Cover Story | Heart Trek: Next Gen: Genes, Epigenetics—and the Final Frontier?
Although similar to genetic features of DNA in terms of their heritability, epigenetic mechanisms differ in their potential reversibility by environmental/nutritional factors, which could make them crucial in complex and multifactorial diseases like CVD. From a molecular standpoint, epigenetics refers to chromatin-based mechanisms that help orchestrate gene regulation and expression, but do not involve changes to DNA sequencing. Think of epigenetics as the crossroads between environmental factors and inheritable genetic variation. We know environment greatly impacts CV risk—and epigenetics is ground zero. With today's advanced understanding of many important genes, epigenetics should help put the genetic puzzle pieces together to assist in better treatment and prevention.

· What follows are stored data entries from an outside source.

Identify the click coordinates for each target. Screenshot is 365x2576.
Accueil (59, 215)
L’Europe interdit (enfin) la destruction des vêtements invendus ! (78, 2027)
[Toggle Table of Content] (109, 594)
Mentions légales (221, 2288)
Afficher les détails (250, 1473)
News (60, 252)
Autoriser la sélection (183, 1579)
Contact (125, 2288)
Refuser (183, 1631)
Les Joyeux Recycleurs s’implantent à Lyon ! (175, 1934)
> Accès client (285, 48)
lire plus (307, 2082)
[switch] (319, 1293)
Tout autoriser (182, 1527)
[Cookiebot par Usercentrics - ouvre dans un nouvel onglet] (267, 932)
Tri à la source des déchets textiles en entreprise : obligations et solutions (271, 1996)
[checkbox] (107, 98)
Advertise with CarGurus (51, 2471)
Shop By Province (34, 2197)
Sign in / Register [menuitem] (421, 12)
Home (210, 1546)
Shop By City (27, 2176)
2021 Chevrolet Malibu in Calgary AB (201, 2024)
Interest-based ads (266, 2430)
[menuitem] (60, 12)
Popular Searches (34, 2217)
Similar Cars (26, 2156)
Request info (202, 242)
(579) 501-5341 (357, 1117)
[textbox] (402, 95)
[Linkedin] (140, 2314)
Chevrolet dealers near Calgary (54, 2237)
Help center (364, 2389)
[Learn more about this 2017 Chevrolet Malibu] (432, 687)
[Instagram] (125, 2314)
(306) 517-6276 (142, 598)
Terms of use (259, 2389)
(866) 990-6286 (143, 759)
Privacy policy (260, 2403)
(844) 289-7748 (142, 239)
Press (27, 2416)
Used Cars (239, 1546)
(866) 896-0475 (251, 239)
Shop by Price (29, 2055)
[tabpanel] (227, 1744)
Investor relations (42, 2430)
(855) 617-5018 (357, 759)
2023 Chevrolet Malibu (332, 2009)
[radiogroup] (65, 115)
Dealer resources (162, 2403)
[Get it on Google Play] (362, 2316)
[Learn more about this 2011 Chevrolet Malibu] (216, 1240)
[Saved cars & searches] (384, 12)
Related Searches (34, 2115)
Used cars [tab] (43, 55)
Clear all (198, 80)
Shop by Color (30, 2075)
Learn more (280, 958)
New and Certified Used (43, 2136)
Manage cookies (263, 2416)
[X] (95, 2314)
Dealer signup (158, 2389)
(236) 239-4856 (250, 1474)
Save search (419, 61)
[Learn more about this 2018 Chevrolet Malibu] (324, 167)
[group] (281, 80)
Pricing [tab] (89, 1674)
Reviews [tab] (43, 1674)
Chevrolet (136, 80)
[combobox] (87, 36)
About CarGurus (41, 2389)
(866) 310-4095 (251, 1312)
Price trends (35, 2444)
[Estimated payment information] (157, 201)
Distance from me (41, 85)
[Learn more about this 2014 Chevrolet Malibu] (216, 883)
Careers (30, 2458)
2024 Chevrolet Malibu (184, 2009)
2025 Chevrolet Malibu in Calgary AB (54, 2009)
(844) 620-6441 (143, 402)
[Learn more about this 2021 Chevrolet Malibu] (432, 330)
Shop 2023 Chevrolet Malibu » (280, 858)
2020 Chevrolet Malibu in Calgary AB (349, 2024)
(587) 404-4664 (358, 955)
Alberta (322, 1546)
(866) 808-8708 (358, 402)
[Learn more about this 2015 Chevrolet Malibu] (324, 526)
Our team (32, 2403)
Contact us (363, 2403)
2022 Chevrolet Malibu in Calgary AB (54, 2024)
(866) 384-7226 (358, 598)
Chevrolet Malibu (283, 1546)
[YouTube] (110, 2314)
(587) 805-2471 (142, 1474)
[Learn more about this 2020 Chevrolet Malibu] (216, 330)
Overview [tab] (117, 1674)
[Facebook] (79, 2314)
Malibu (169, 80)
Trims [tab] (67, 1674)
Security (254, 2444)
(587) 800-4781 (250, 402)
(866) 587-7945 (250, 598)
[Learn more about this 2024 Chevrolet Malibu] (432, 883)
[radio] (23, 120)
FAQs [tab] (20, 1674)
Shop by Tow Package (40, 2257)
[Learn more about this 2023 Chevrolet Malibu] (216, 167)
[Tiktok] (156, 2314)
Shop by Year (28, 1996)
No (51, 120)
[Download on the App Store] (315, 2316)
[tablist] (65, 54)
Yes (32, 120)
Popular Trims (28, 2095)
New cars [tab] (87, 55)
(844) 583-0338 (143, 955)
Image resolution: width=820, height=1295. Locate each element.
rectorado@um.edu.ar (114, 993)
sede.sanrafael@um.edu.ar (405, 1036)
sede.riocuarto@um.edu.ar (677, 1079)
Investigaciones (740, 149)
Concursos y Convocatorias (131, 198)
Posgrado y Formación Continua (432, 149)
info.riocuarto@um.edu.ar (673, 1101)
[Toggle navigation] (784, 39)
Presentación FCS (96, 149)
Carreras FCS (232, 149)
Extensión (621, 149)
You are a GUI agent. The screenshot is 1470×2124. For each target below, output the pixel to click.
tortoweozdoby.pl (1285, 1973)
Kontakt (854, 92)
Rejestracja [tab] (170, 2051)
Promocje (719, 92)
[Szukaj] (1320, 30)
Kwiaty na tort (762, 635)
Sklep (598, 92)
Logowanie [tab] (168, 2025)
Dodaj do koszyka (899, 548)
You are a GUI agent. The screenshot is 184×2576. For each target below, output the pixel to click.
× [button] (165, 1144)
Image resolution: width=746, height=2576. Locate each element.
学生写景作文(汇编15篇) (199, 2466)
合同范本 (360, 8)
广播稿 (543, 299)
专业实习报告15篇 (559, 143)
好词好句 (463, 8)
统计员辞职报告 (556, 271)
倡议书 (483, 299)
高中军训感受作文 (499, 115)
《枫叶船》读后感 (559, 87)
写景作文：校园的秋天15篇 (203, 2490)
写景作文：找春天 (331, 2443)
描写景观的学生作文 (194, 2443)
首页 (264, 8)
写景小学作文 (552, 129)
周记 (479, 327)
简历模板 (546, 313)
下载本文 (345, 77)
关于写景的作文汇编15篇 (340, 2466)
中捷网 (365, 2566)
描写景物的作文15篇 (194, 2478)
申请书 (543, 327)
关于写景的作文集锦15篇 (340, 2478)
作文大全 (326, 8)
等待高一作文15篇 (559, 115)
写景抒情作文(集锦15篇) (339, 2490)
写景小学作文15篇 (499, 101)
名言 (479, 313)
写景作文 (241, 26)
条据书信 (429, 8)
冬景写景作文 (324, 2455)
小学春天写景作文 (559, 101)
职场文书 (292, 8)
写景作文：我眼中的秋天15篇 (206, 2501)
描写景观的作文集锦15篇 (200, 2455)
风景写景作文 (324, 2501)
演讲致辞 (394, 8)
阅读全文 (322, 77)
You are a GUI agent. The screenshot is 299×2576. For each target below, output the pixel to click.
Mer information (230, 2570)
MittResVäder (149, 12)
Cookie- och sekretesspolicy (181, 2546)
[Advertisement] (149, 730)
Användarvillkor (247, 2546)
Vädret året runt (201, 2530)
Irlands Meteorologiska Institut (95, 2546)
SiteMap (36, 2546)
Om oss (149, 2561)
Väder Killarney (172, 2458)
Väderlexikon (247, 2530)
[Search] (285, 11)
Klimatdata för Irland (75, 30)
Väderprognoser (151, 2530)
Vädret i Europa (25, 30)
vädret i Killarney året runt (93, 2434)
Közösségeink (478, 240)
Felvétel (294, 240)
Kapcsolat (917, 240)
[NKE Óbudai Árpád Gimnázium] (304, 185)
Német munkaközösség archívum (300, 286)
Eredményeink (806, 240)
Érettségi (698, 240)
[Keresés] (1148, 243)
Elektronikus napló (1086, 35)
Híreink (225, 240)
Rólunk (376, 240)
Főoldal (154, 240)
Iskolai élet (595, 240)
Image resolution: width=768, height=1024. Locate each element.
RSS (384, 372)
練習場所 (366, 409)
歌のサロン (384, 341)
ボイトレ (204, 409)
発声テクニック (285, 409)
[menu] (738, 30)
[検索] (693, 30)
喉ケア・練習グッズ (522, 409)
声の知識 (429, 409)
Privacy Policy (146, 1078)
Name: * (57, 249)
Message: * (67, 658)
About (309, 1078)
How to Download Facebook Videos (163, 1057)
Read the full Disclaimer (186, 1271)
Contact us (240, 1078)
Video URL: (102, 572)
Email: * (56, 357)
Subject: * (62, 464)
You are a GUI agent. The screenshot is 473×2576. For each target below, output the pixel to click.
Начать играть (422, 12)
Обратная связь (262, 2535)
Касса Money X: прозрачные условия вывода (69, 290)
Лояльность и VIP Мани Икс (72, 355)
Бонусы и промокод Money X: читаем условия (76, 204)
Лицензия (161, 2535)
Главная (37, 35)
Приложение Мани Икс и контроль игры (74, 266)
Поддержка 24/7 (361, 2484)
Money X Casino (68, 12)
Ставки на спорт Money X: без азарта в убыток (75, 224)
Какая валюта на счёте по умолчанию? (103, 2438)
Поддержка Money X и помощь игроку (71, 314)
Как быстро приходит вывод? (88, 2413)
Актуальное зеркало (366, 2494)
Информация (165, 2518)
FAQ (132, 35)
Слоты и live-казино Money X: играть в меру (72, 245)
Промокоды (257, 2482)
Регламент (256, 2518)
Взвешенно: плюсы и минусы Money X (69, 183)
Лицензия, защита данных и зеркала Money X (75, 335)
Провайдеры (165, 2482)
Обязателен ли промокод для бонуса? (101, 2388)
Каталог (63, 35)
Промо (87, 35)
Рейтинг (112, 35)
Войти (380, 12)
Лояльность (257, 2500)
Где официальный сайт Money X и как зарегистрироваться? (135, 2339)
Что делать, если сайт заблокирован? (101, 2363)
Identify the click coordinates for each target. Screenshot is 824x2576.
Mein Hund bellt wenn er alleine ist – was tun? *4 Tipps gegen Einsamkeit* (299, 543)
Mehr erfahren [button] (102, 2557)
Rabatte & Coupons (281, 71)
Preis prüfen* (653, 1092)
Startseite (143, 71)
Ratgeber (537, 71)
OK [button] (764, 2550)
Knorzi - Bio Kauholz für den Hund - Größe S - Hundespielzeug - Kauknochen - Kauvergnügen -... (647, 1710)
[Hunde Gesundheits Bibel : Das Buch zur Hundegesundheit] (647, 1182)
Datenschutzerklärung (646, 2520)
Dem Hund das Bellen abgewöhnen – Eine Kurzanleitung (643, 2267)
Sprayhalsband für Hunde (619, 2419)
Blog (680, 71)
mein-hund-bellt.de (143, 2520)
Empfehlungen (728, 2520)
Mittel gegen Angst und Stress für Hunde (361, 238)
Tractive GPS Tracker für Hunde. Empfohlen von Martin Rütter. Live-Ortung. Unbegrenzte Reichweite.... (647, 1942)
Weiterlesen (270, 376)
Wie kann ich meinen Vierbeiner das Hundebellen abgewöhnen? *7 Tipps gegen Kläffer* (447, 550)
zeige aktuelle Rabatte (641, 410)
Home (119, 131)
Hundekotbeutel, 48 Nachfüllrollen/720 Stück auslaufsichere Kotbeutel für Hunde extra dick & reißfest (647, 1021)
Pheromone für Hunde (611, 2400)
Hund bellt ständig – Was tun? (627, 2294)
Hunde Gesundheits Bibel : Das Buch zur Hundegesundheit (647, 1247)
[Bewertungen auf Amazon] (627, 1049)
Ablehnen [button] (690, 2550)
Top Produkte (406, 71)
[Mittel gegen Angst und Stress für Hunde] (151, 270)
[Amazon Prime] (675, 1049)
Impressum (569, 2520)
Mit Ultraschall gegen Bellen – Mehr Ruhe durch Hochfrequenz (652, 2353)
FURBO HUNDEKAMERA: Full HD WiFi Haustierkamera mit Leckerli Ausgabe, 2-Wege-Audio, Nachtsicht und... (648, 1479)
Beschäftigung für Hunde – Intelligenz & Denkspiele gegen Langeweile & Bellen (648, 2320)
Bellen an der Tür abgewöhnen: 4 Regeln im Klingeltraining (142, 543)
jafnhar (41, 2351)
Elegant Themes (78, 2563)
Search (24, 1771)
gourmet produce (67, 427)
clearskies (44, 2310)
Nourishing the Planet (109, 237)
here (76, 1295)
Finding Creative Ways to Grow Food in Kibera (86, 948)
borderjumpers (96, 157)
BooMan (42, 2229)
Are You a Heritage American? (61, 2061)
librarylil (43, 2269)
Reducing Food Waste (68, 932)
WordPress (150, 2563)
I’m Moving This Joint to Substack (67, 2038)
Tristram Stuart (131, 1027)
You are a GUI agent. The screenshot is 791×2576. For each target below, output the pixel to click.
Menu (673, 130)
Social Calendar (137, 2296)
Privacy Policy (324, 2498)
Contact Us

However, we are just now opening the box to see what those pieces look like. "We're really still at the early stages in CVD in terms of understanding epigenetic modifications that contribute either to disease initiation or progression," said Donna Arnett, PhD, of the University of Alabama at Birmingham, in an interview with CardioSource WorldNews.
Dr. Arnett was the first epidemiologist to be president of the American Heart Association and—as revealed during the last month of her term in May 2013—the first stroke survivor to lead the organization in its nearly 90-year history. (Her stroke occurred when she was 27.) In parallel with her work in epigenetics, Dr. Arnett remains actively involved in deciphering the cardiovascular-relevant parts of the human genome.
Despite its initial promise, and intense ongoing research, the clinical utility of genetic markers for prediction and prevention of heart disease has proved to be limited—so far. Markers are important points, but the real story is what influences those markers, which required turning attention to epigenetics as the new frontier for risk stratification, prevention, and treatment.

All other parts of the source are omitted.